According to the decree signed by Bishop Stika, the diocese will investigate whether a miracle took place here through the intercession of Father Hecker.
Father Hecker died in 1888.
His case for sainthood was officially opened in 2008 in New York City and is sponsored by the Archdiocese of New York.
Bishop Stika has appointed four members and officers for the diocesan inquiry—including Cardinal Justin Rigali, who will serve as the Episcopal Delegate.
Cardinal Rigali is a former archbishop of St. Louis and Philadelphia.
In addition to Cardinal Rigali, other members of the board of inquiry are: Father David Carter, JCL, rector at Sts. Peter and Paul Basilica in Chattanooga, Deacon Sean Smith, chancellor of the Diocese of Knoxville, and Chancery staff member Janie Hennessy.
The decree was signed by Bishop Stika and co-signed by Paul Simoneau, vice chancellor of administration for the Diocese of Knoxville. Mr. Simoneau also is the diocese’s director of the Office of Justice and Peace.
Abiding by Church rule, members of the board of inquiry are bound by an oath of secrecy — so circumstances surrounding the possible medical miracle aren’t being released.
However, Bishop Stika has indicated the event will be thoroughly investigated by the diocese and a team of un-biased medical experts, including doctors.
If Bishop Stika is comfortable that the panel’s findings indicate a medical miracle has taken place — a report will be sent to the Vatican, where another thorough investigation will be conducted.
Father Hecker is now known as a Servant of God in the Catholic Church, which is the first step on the path to sainthood.
If a miracle can be attributed to Father Hecker, he would be eligible for beatification. If a second miracle can be connected to the priest, he would be in line for possible canonization.
Word of the possible miracle has sparked significant media interest inside and outside of the Diocese of Knoxville.
It also has given Bishop Stika an opportunity to educate Catholics and non-Catholics alike on a process that is often seen as mysterious and equally misunderstood by those unfamiliar with the faith.
Do Catholics pray to saints?
“What we do is we seek their intercession,” Bishop Stika said. “It’s like when you ask a friend to pray to Jesus for you or for someone else. That is our relationship with the saints. We believe the saints are people who have lived good and virtuous lives and now they are standing at the foot of God. So we are asking them to have this conversation with the Lord, to intercede for us for good health, or for well-being or just for the spirit of holiness.”

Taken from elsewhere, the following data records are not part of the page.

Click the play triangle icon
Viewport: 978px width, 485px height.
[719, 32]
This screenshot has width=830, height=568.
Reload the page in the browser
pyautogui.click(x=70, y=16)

Humorously, the bishop also admitted that there are different kinds of miracles.
In sports, he cited the Miracle Mets winning the 1969 World Series.
In football, he spoke of Tennessee overcoming a 24-point halftime deficit to beat Notre Dame 35-34 in South Bend in 1991. To UT fans, the game is known as The Miracle at South Bend.
While those events remain historic topics of conversation for sports fans, the bishop admits the type of miracle the Diocese of Knoxville is investigating is much more serious.
There is no indication how long the process will take.
“In God’s time,” the bishop said to one member of the media covering the story.